→ Objetivo del ejercicio: Escribe, sin cambiar nada, el pasaje del texto fuente que empieza en las palabras "No me desanimé." y termina después de "de caballos salvajes.".

→ Texto fuente:
Parece que nos construímos en la infancia, en cierta medida, según los modelos de alrededor, de acuerdo con los mensajes sutiles y a veces involuntarios que nos van transmitiendo. Los que yo recibí durante la infancia fueron contundentes. Los modelos que me propusieron no me gustaban. Y tampoco me resultaba atractiva la situación de la mujer en la sociedad, de modo que cuando empecé a escribir para niños, era consciente de que los mensajes de mis historias debían estar alentados por un espíritu igualitario -la misma educación para los niños y para las niñas, las mismas oportunidades y ninguna de esas expresiones coloquiales secretamente discriminatorias-. Y sobre todo, eso lo tenía muy claro, las mujeres de mis cuentos iban a ser ingenieras de telecomunicación, fontaneras, industriales y licenciadas en físicas. Y estaba pensando eso, en una licenciada en físicas, cuando se presentó Camila, con la cara sucia, con una zapatilla sí y otra no, y con una caja de pinturas mágicas capaces de hacer realidad cualquier cosa que se dibujara en ellas: una propiedad, había que reconocerlo, que no estaba muy en consonancia con las leyes físicas.
No me desanimé. Supuse que se me había colado, aprovechando un despiste, y que la próxima figura femenina estaría dirigiendo el equipo quirúrgico de algún hospital. Pero volví a equivocarme y me encontré con aquella mujer estrafalaria, que pintaba paisajes indescifrables en una buhardilla poblada de pájaros. Y de un piso más abajo salió una niña que no se llamaba Catalina ni María Teresa, sino Caballo Gris, y que, en vez de matricularse en una escuela de imagen y sonido, se dedicaba a trotar por las praderas entre una manada de caballos salvajes.

→ Listado de filas:
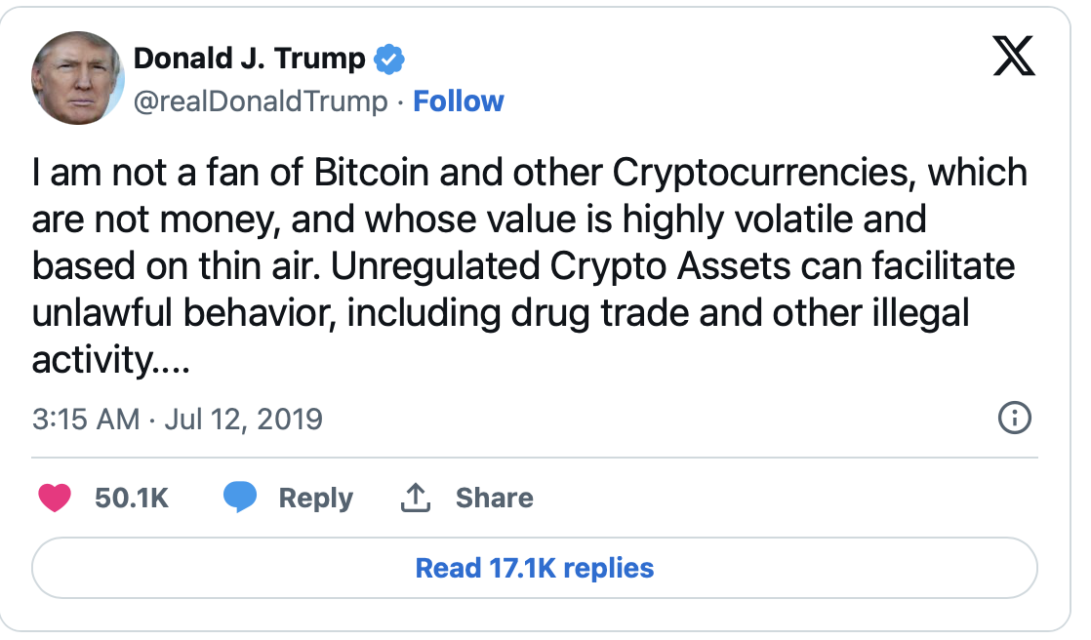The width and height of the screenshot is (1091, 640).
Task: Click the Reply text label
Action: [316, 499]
---
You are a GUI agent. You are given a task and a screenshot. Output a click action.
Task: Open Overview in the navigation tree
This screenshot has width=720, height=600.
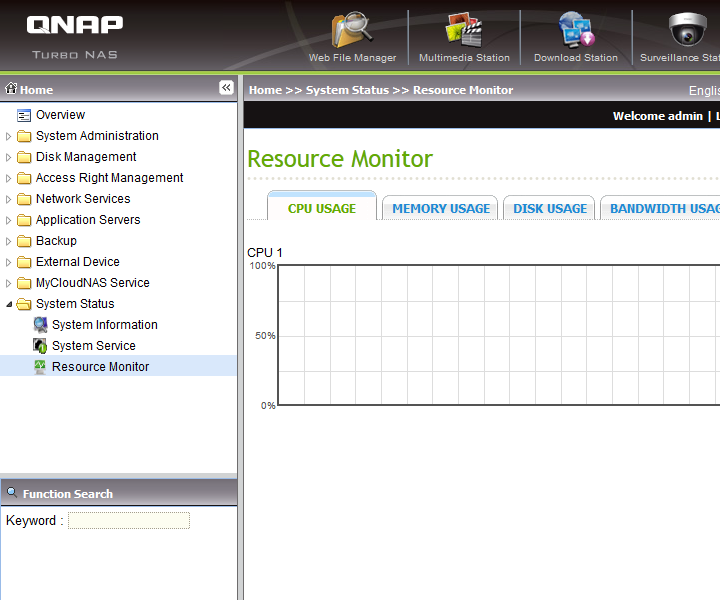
--
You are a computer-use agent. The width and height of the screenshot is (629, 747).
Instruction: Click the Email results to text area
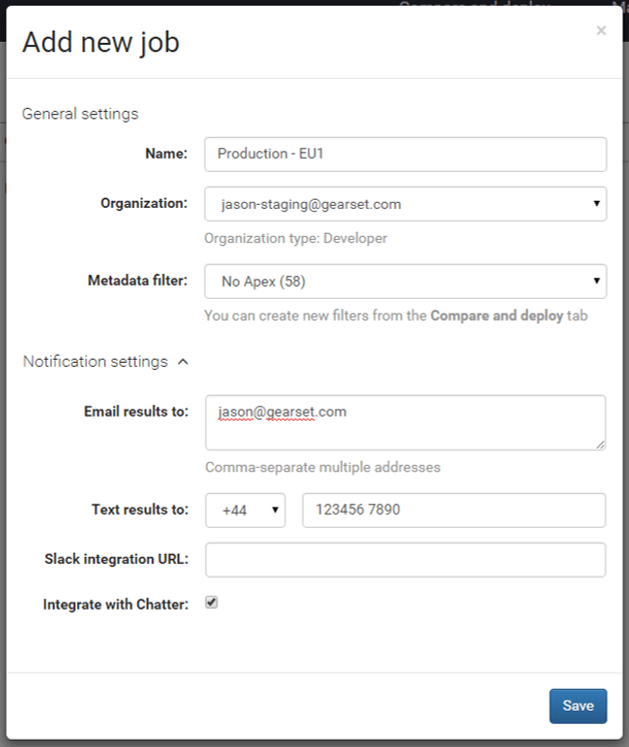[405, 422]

→ Respuesta escrita:
No me desanimé. Supuse que se me había colado, aprovechando un despiste, y que la próxima figura femenina estaría dirigiendo el equipo quirúrgico de algún hospital. Pero volví a equivocarme y me encontré con aquella mujer estrafalaria, que pintaba paisajes indescifrables en una buhardilla poblada de pájaros. Y de un piso más abajo salió una niña que no se llamaba Catalina ni María Teresa, sino Caballo Gris, y que, en vez de matricularse en una escuela de imagen y sonido, se dedicaba a trotar por las praderas entre una manada de caballos salvajes.